Le cadre réglementaire et le prix de la tonne de CO2 émis seront déterminants pour déclencher les investissements nécessaires à la décarbonation du ciment
L'ADEME estime que le coût de production du ciment serait multiplié par trois sans investissement dans la décarbonation, et par deux avec les investissements nécessaires pour atteindre l'objectif SNBC de 2050. En fait, en augmentant à 181 €/t en 2050, le prix du CO2 émis rendrait rentables les investissements dans la décarbonation, en réduisant le prix à payer par les cimentiers pour leurs émissions de CO2. Toutefois, même avec des émissions réduites, le CO2 deviendra une composante majeure du coût de production du ciment, au travers des coûts : 1/ des émissions résiduelles après CSC, 2/ de transport et de stockage CSC et 3/ des amortissements des investissements de décarbonation.
Bien entendu, ces prévisions supposent un mécanisme d'ajustement carbone aux frontières (MACF) efficace et permettant le maintien de la production de ciment en France. En effet, ce cadre réglementaire doit empêcher les « fuites de carbone », sans quoi les cimentiers pourraient facilement éviter d'émettre du CO2 en France en important du clinker, ce qui rendrait inutiles les investissements de décarbonation.
Le doublement du prix du ciment avec la décarbonation n'aura pas d'impact important sur le BTP
Le ciment est vendu environ 100 €/t en France, soit 0,10 €/Kg, ce qui en fait un matériau de construction particulièrement peu cher.

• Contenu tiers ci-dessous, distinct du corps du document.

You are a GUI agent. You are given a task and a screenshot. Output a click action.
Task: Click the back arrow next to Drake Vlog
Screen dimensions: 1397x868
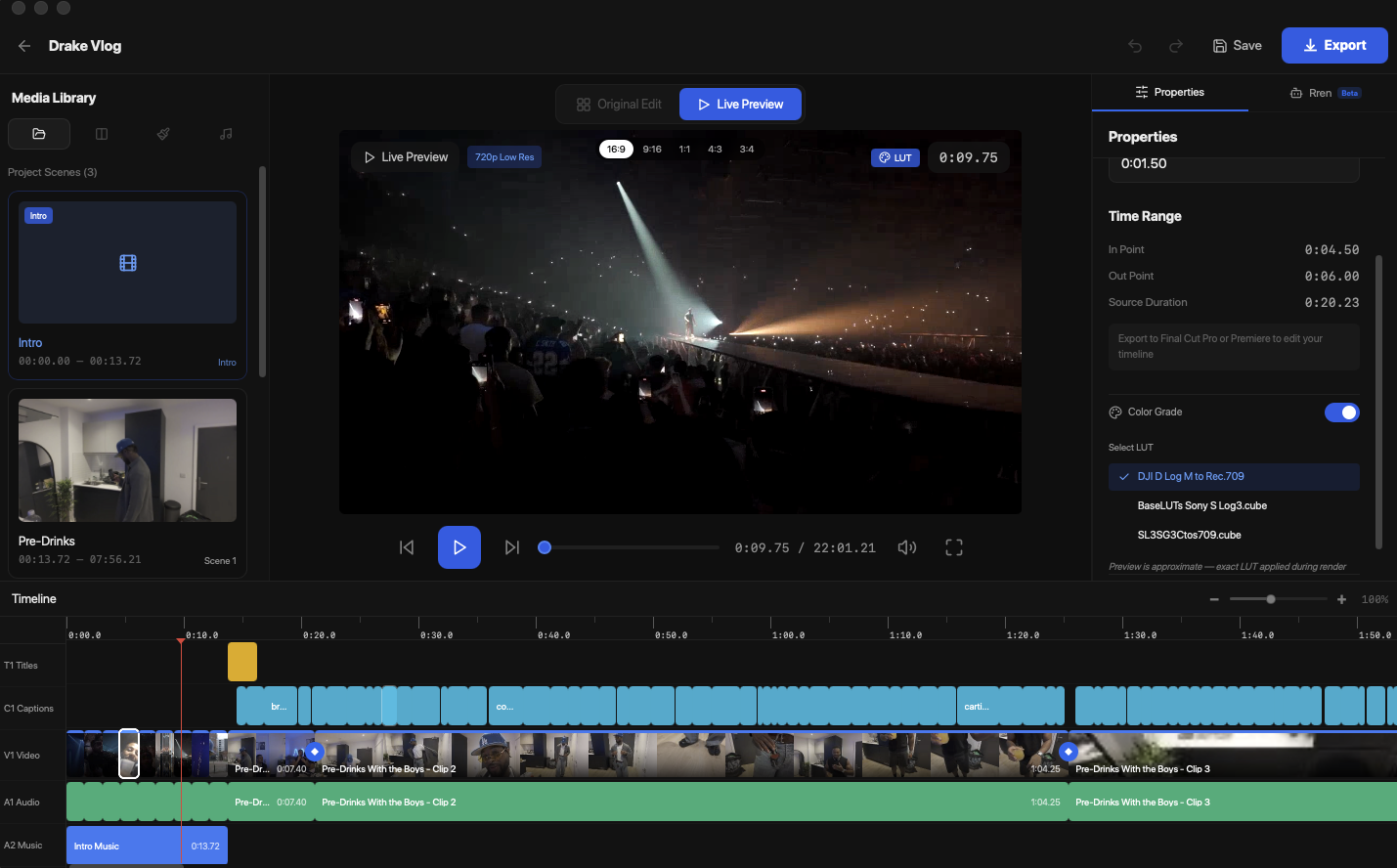click(x=24, y=46)
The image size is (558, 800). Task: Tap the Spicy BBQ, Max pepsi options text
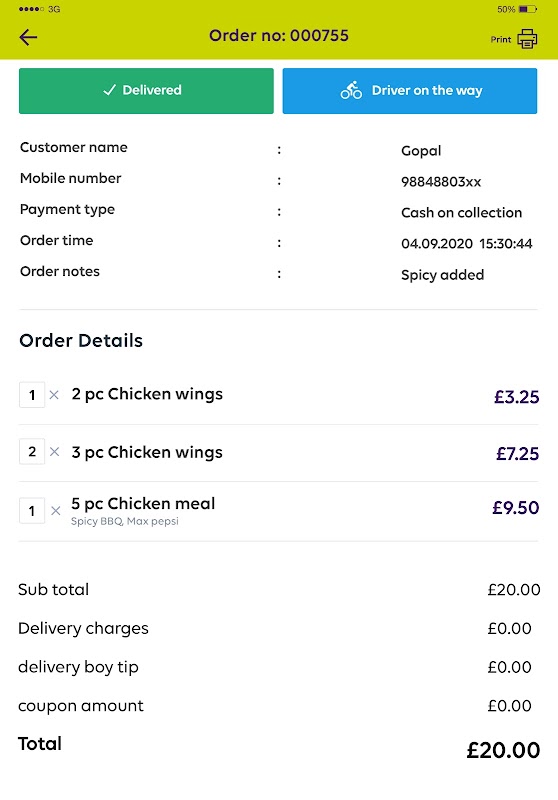point(125,521)
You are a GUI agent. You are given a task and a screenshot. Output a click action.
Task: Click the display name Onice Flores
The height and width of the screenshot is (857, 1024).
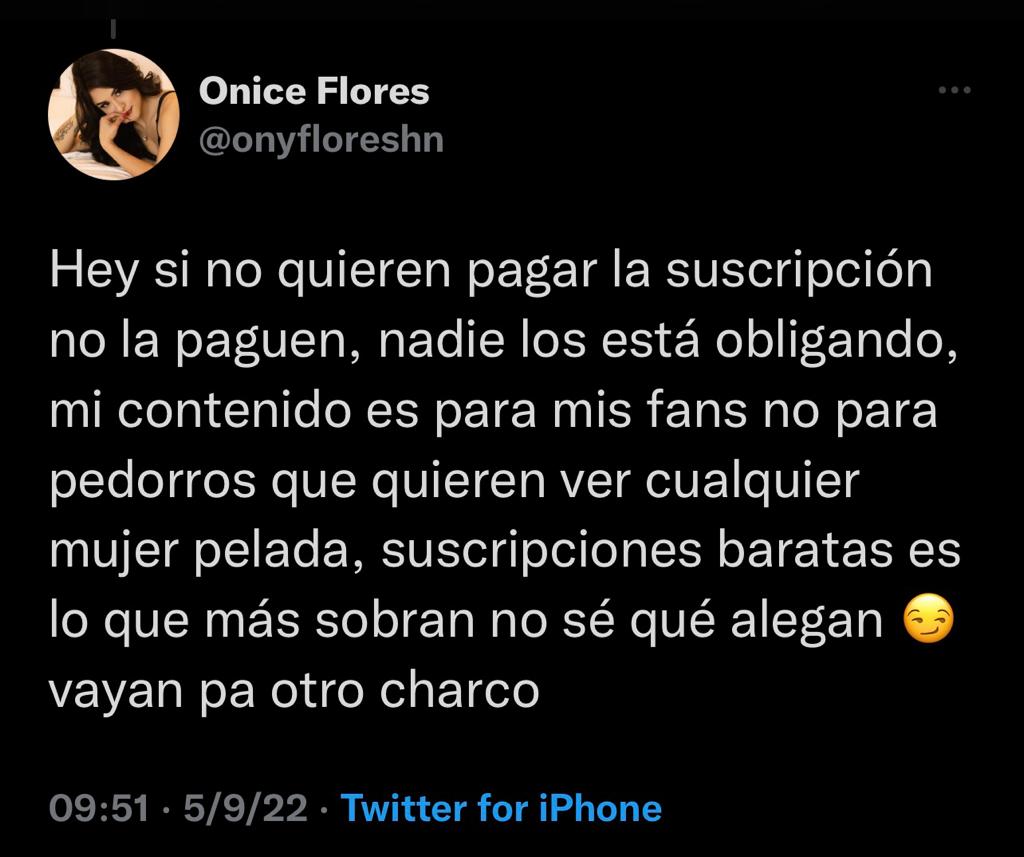(x=314, y=92)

La part du ciment représente ainsi moins de 1% du chiffre d'affaires du BTP en France. Par conséquent, la décarbonation du ciment en doublerait le coût, mais l'augmentation correspondante du prix du BTP serait inférieure à 1% à horizon 2050. Au total, la décarbonation représente un enjeu économique et technologique, à la fois majeur pour le ciment en France, et mineur pour le reste de la filière BTP en aval.
(1) CaCO3
(2) CaO
(3) Voir article sur la Capture et le stockage du carbone
(4) Réaction de carbonatation : CaO (s) + CO2 (g) → CaCO3 (s)
(5) L'utilisation de l'oxygène pur comme comburant à la place de l'air permet d'augmenter la concentration de CO2 dans les gaz d'échappement, facilitant ainsi sa capture.